Shirlei também está preocupada com a pandemia do coronavírus e lamenta o fato de não terem os momentos de integração. “A gente tinha nossa rotina. Era bingo, jogos de cartas, clube de mães, terceira idade, sempre estávamos rodeados de amigos. Agora não, a gente sabe que precisa se resguardar e ficar em casa. Esperamos que isso passe logo”, observa a agricultora aposentada.
SAUDADE DOS NETOS
Quem está aflita com os reflexos que serão sentidos nos próximos meses é a professora aposentada Eloá Silvia Bartholdy, 68 anos. Ela enfatiza a tranquilidade do interior, a possibilidade de ter um ar puro, mas não esconde a angústia. “Me dói, esse vai ser o terceiro fim de semana sem ter a casa cheia, sem ver meus filhos e meus netos. Isso me dói muito”, desabafa.
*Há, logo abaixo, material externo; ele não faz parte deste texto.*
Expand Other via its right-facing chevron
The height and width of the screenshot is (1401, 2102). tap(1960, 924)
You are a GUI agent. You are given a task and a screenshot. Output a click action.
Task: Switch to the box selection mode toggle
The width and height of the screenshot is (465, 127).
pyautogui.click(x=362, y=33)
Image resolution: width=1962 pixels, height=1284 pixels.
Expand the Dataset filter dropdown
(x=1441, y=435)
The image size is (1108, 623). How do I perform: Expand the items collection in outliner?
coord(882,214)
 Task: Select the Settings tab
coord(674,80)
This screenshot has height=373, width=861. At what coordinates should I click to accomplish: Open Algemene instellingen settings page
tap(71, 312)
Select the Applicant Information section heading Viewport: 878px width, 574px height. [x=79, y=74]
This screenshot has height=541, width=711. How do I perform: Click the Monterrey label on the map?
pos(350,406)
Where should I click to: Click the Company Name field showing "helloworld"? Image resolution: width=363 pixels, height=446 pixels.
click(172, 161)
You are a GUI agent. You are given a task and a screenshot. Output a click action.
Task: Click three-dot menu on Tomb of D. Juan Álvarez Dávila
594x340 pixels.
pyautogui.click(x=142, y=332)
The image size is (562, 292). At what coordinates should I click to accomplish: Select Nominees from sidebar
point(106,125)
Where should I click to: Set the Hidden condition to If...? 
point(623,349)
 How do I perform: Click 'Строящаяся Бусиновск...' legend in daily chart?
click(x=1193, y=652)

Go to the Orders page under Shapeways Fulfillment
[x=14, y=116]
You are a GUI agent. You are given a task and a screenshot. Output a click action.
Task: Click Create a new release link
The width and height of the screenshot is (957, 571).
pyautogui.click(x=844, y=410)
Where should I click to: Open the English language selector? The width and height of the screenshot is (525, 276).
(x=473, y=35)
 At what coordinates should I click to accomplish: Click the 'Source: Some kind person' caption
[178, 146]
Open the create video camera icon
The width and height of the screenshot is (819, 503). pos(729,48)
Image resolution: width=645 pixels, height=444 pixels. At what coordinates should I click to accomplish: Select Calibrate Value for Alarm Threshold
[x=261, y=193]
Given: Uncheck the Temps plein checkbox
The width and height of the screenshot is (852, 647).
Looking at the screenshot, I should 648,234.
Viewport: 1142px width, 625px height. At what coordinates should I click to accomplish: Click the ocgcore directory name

A moradora de Linha Marechal Floriano conta que a família vem tomando uma série de cuidados frente à pandemia. Mas a preocupação com a estiagem também está presente. Na horta, Eloá comenta que não sobrou nenhuma verdura. “As duas coisas estão nos preocupando muito. Mas vamos enfrentar muitas coisas ainda. Mas lidar com a saudade é bem difícil também.” Para amenizar essa angústia, a professora conta que a internet tem sido a aliada. É por telefone, segundo ela, que a conversa e a demonstração de carinho são colocadas em dia.
ENERGIA ELÉTRICA
A água na propriedade de Paulo Inácio Sulzbacher também é essencial para garantir a qualidade na produção de pepinos, afinal, são utilizados 10 mil litros de água, por dia, nas duas estufas. Apesar de ter vertentes de água na propriedade, a seca também reflete.
As árvores frutíferas estão sendo regadas todos os dias. “Uma seca que nem essa eu nunca tinha visto. A gente sabe de vários produtores que enfrentam problemas maiores ainda, pois falta água. O meu problema maior é a energia elétrica.”
O produtor, que está há 20 anos no ramo, se queixa pela qualidade da energia elétrica. “Eu preciso puxar a água e a rede monofásica não suporta, não tem força. Já fiz o pedido há anos, troquei toda a fiação, mas nunca fui contemplado”, desabafa.
Com isso, Sulzbacher não consegue ampliar a produção. Com espaço sobrando para mais três estufas, ele prefere não arriscar, pois sabe que com a energia ‘fraca’ vai acabar perdendo o produto.
Sobre o coronavírus, o produtor, de Linha Marechal Floriano, diz que acompanha os noticiários e percebe que a pandemia está se alastrando. “Aqui no interior acho difícil ela chegar. Mas olho as notícias, acho que vai ser bem sério a coisa daqui pra frente. A gente precisa se cuidar. Acho que assim a gente não pega as coisas ruins”, frisa.